What is needed
Everything from the line holding "Instruction: Open the Mail envelope icon" to the last line of the material below must be retyped exactly, minus any pictures.

Extracted material

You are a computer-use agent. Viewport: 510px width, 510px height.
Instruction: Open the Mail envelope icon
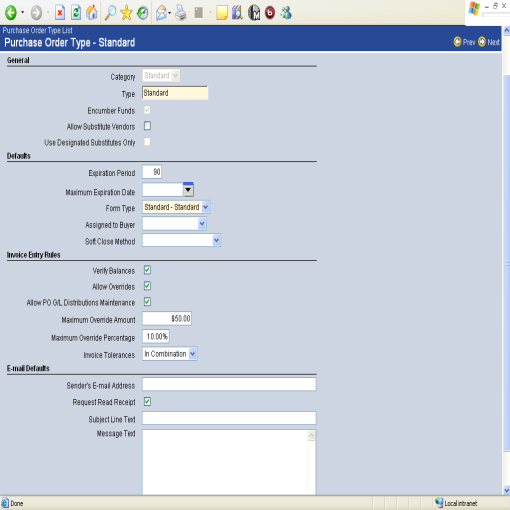[x=161, y=13]
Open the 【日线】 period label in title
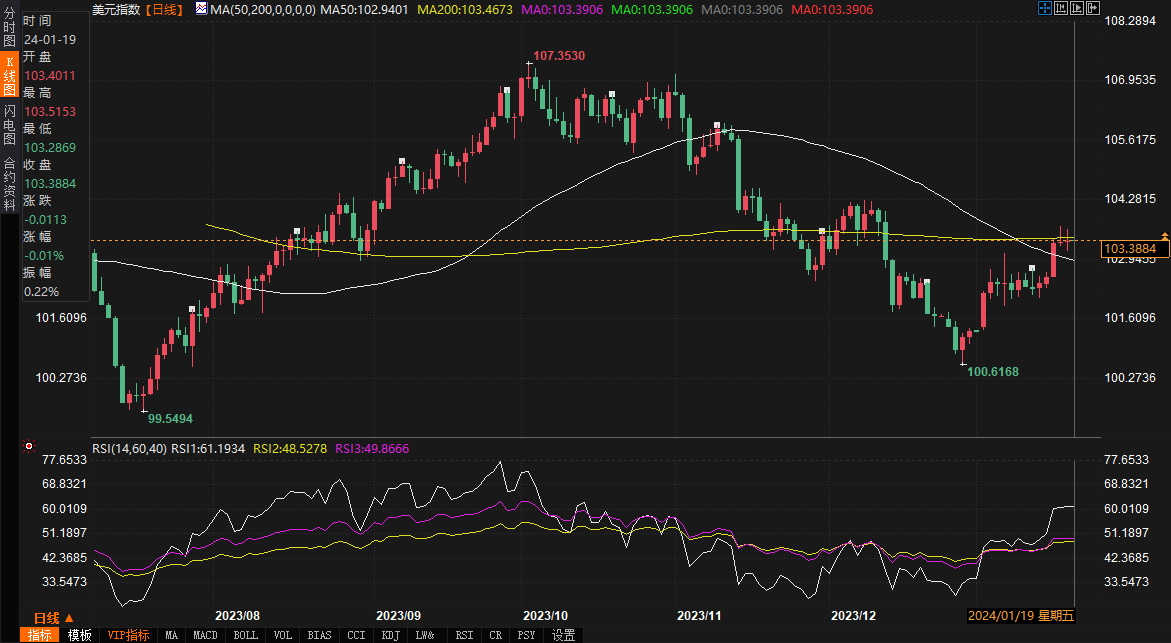Image resolution: width=1171 pixels, height=643 pixels. (164, 9)
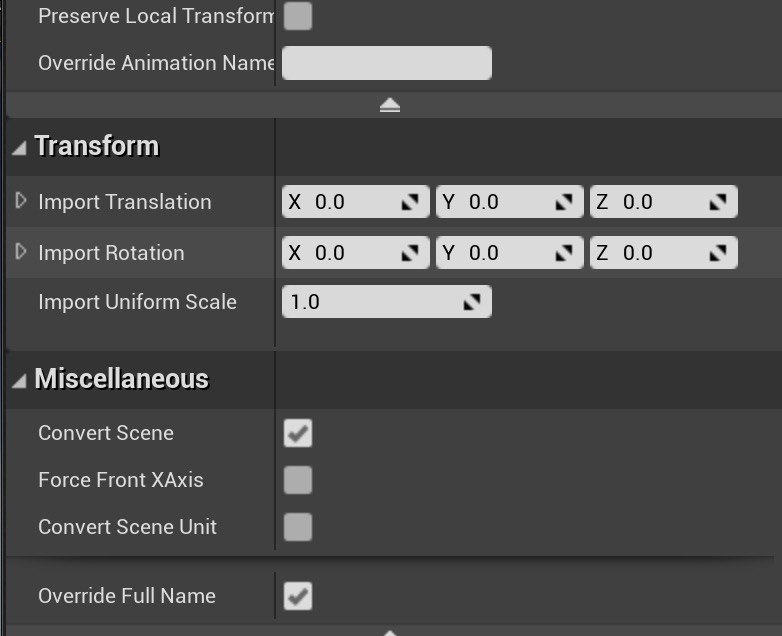This screenshot has height=636, width=782.
Task: Toggle Convert Scene Unit checkbox
Action: [x=298, y=527]

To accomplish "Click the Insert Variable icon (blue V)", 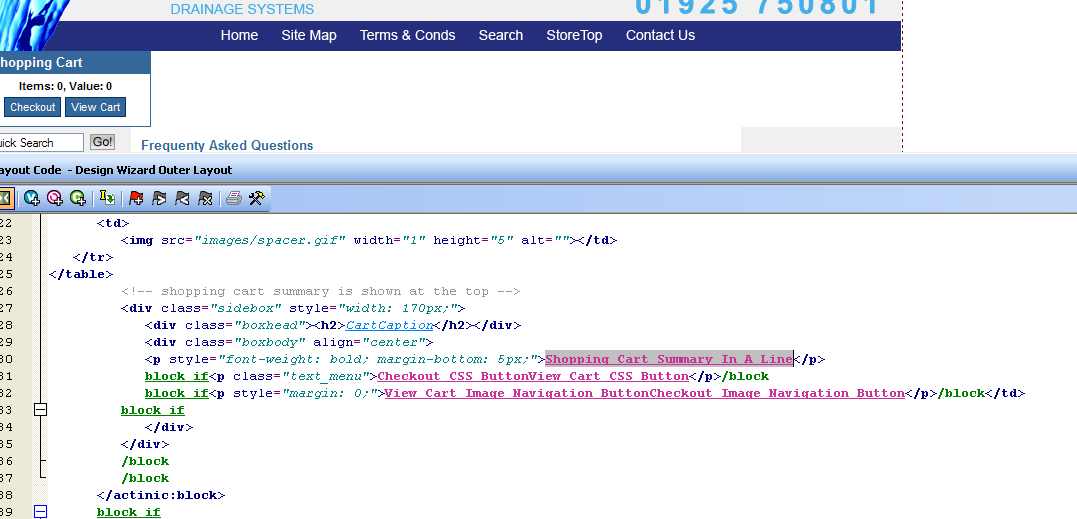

Written reply
Instruction: Open the Mail envelope icon
[x=161, y=13]
Open the 【日线】 period label in title
Image resolution: width=1171 pixels, height=643 pixels. (164, 9)
This screenshot has height=636, width=782.
Task: Toggle Convert Scene Unit checkbox
Action: [x=298, y=527]

To accomplish "Click the Insert Variable icon (blue V)", 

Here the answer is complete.